RECORDS SUPPLIED section start
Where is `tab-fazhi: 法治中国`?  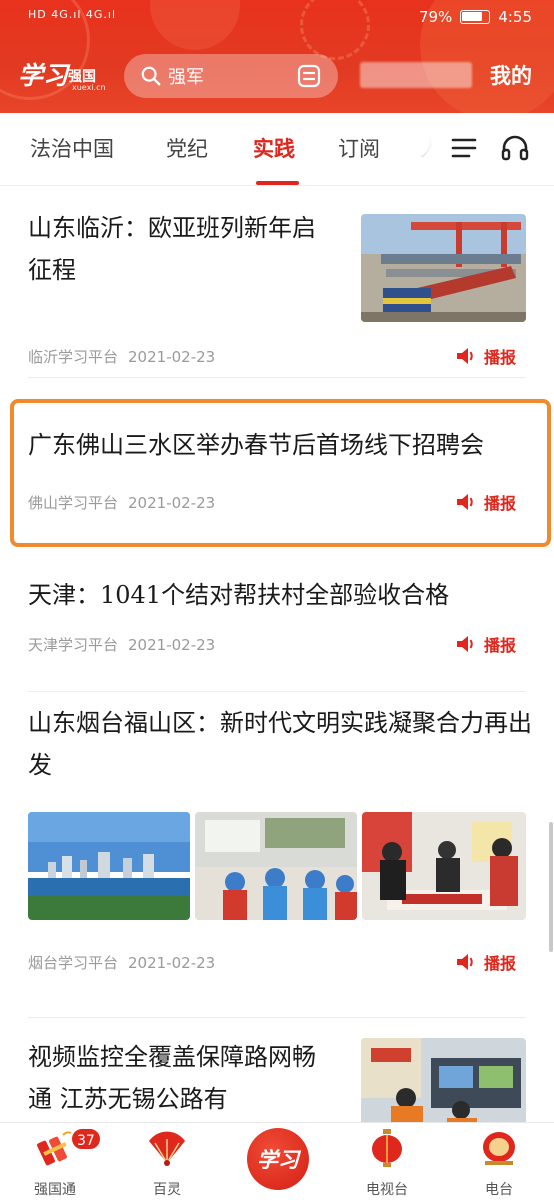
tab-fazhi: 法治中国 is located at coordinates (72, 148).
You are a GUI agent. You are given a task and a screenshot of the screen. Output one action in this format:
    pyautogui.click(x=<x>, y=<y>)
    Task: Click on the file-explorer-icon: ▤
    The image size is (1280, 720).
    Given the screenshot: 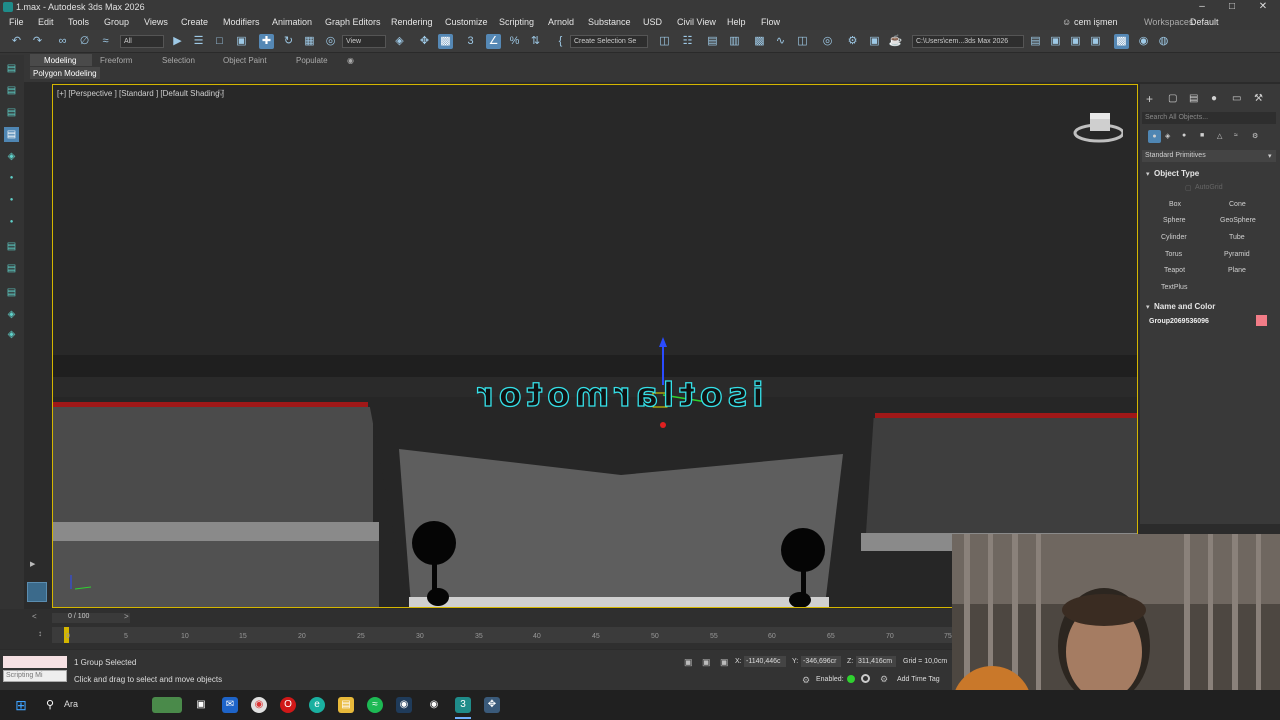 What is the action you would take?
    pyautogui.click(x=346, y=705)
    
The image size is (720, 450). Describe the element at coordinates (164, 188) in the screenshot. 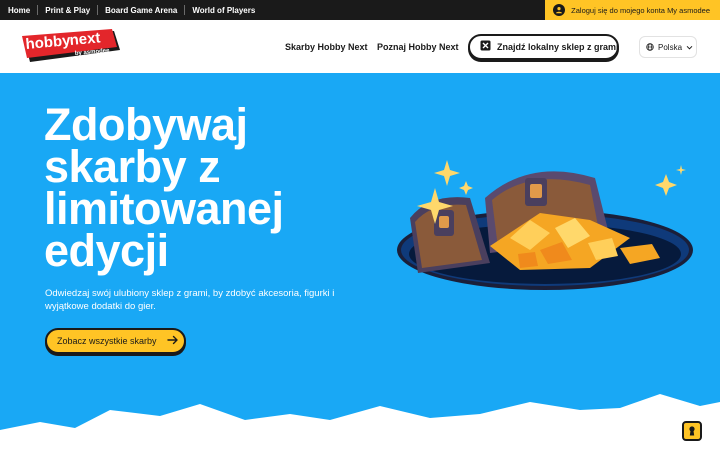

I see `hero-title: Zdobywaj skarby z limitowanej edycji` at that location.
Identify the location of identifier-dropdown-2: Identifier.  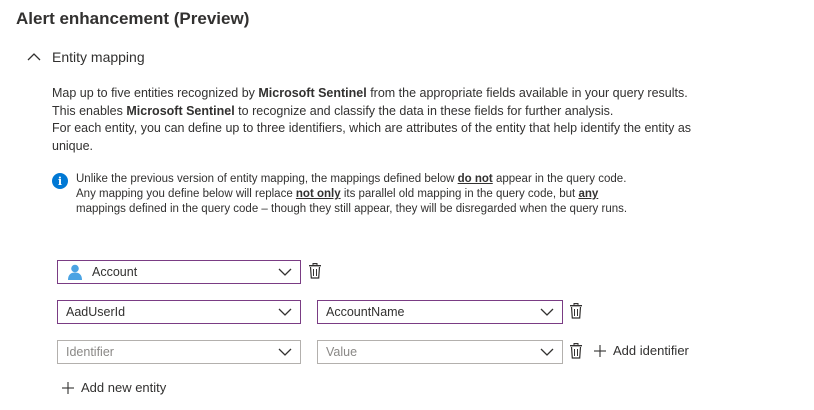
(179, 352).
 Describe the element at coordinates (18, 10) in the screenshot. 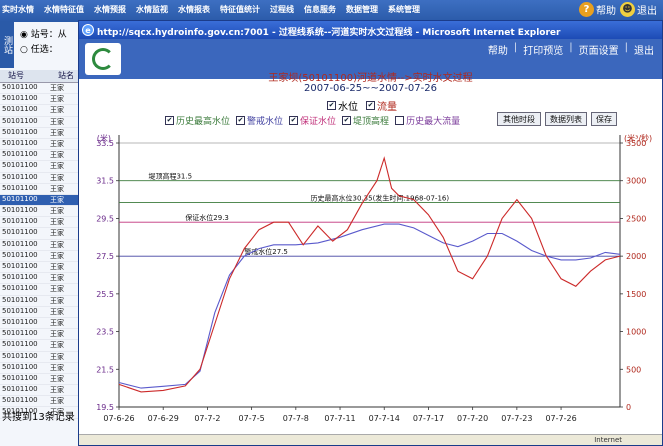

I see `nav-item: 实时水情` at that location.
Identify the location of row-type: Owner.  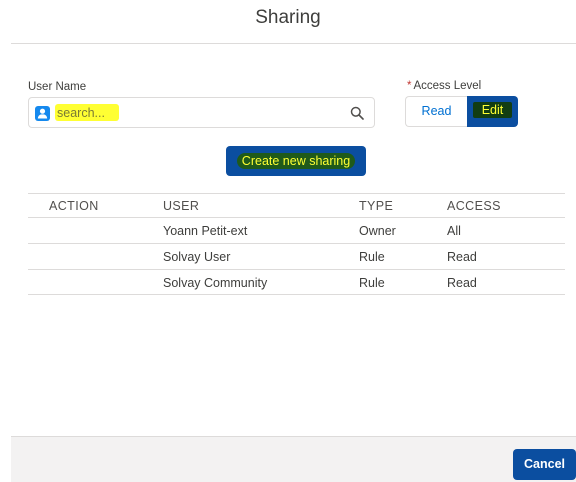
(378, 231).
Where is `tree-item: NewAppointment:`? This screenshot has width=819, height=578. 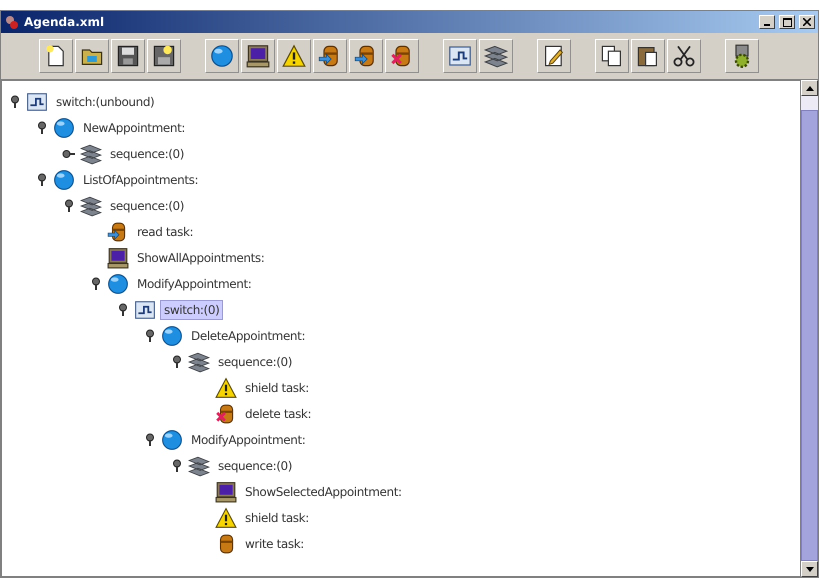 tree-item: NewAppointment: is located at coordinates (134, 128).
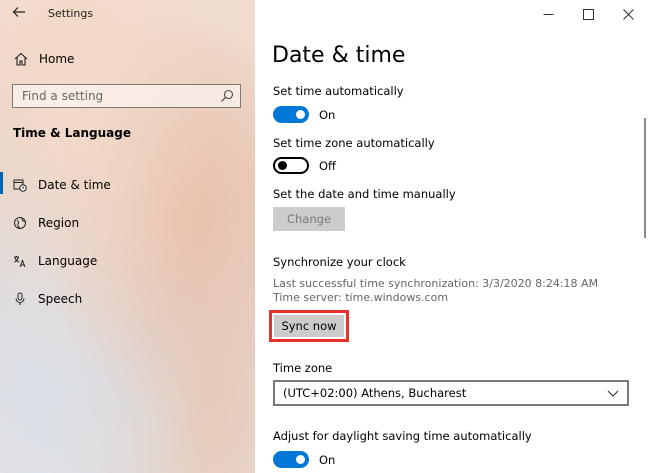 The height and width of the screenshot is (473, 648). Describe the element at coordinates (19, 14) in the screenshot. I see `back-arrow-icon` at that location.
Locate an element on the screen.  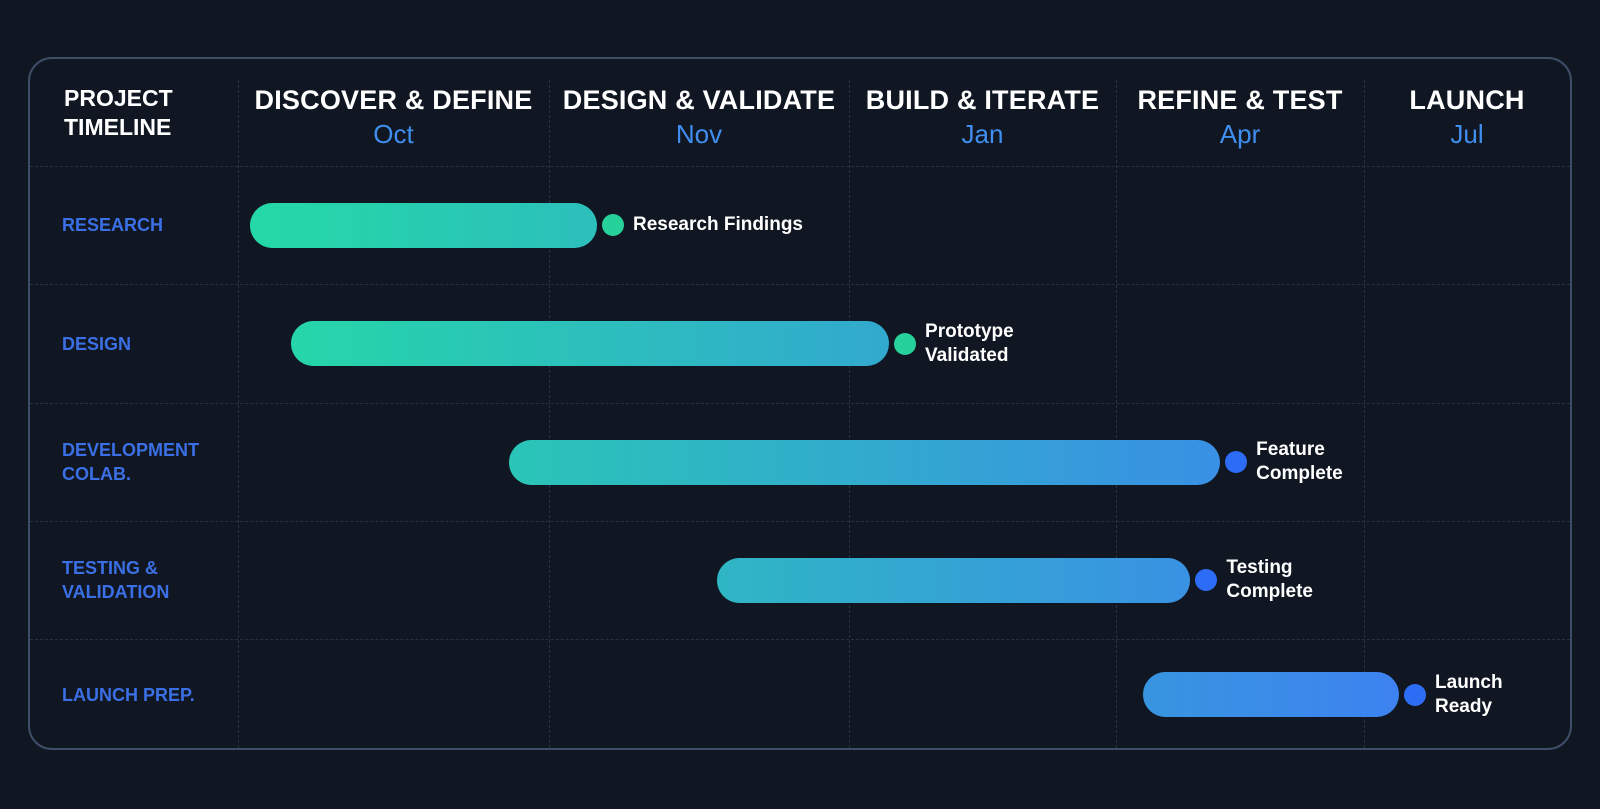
RECORDS SUPPLIED section end
→ **EXERCISE DESCRIPTION**: Rewrite the lines from the one containing "The image size is (720, 450)." through the one containing "(179, 352).", putting "Find the position of" in place of "Identify the location of" and changing nothing else. Leave the pictures out.

→ **RESPONSE FOR THIS EXERCISE**:
The image size is (720, 450). Describe the element at coordinates (164, 188) in the screenshot. 

I see `hero-title: Zdobywaj skarby z limitowanej edycji` at that location.
Find the position of identifier-dropdown-2: Identifier.  
(179, 352).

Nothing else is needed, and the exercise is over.